Al inicio todo era color esperanza. La nueva criatura que reclamaba un lugar en el sol mostró sus credenciales al mundo con el megayacimiento de plata: El Cerro Rico de Potosí que dio origen a Bolivia.
En el libro Bolivia, su historia (2015), de la Coordinadora de Historia, se plantea cómo la reorganización de la economía sembró altas expectativas sobre el aporte de la minería potosina y su posible efecto cascada en el resto del nuevo país. La Bolivia que acababa de nacer.
Los historiadores Rossana Barragán, José Peres-Cajías, Pilar Mendieta y Ana María Lema coinciden en que esta faceta optimista “estaba sustentada en dos supuestos económicos: por un lado, en que con la eliminación de las transferencias fiscales coloniales, los bolivianos podrían redirigir las rentas mineras potosinas única y exclusivamente a la dinamización de la economía boliviana; por otro lado, en la esperanza de mayores beneficios dada la nueva libertad comercial del país. Sin embargo, el estudio de la economía boliviana entre 1825 y 1870 muestra que estos supuestos estuvieron lejos de cumplirse y, más bien, recuerda que la ampliación de las libertades políticas no viene necesariamente acompañada de una mejora inmediata y sustancial en las condiciones de vida de la población”.
En este contexto, era la centralidad de la economía potosina la que llevó a los bolivianos a la ilusión de un gran despegue económico una vez libres de la cadena española. Este sentimiento no era gratuito, pues desde 1780 el Cerro Rico de Potosí había experimentado un segundo boom productivo que reforzó la dependencia de ese megayacimiento que parecía inagotable.

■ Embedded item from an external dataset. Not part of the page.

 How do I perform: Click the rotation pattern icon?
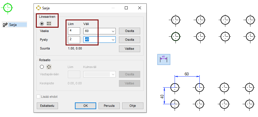tap(49, 67)
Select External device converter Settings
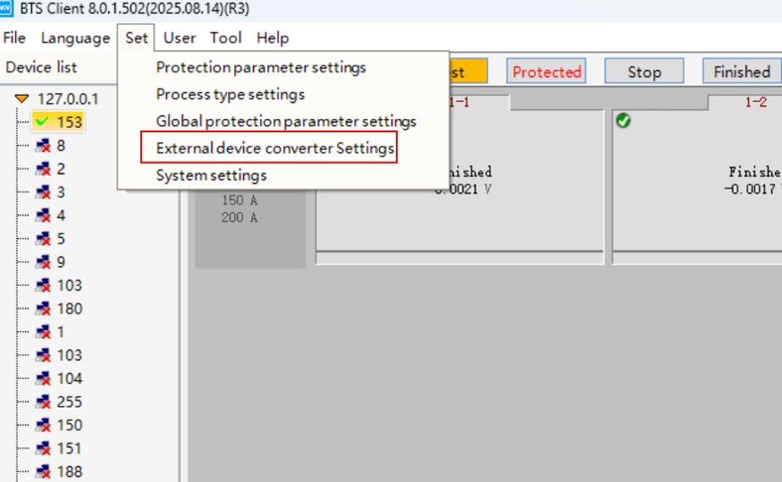Screen dimensions: 782x482 pyautogui.click(x=275, y=148)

Lo que pudo ser y no fue El economista Germán Molina considera que el ciclo de la plata fue la punta de la madeja que permitió, a partir de 1825, que la generación de ingresos del país se apoye en la exportación de plata, guano, salitre, corteza del quino (quinina), goma, estaño, gas y agroindustria. Molina recordó que el primer presidente del país, Simón Bolívar, tuvo un enfoque liberal de la economía para resolver la crisis del sector minero, producto del desabastecimiento de mercurio, insumo principal para la explotación de la plata, que seguía siendo el pilar de la economía boliviana. Sin embargo, de acuerdo con el economista, la plata enfrentaba una profunda crisis: ya no tenía el mismo impacto que en el periodo 1580–1630. La producción había disminuido significativamente, afectando tanto la actividad económica como el comercio interno y externo del país. “El presidente, Andrés de Santa Cruz, en 1829 introdujo en el comercio interno y externo la moneda feble, una acuñación de menor gramaje de plata; esta produjo inestabilidad y confusión al sistema monetario que al principio era 100% plata, originando un perjuicio a las personas y al comercio nacional”, puntualizó Molina. El “ciclo de la plata” no finalizó en un año específico, sino que decayó paulatinamente a lo largo del siglo XIX. La producción de plata, si bien se mantuvo importante, fue desplazada gradualmente por la minería del estaño, que se consolidó como la principal actividad minera a partir de finales del siglo XIX y comienzos del XX. El declive de la plata está ligado a la caída de los precios internacionales, al incremento de los costos de producción y a la mayor demanda del estaño por la industria de la hojalata. Molina considera que todo el potencial de la plata no logró que el país dé un salto cualitativo en su estructura económica, sino que por el contrario se acentuó la dependencia por las materias primas, algo que se repite de forma inexorable a lo largo de estos 200 años. Allá en los inicios de la República
La expansión. En 1836, el presidente Santa Cruz derrota al ejército peruano y conforma la Confederación Perú- Boliviana.
Hacia el oriente. En 1846, la administración de José Ballivián alistó un programa para conocer los territorios orientales y del sur del país.
Guerra del Pacífico. El enfrentamiento bélico con Chile se inició en 1879. El resultado final fue la pérdida del Litoral.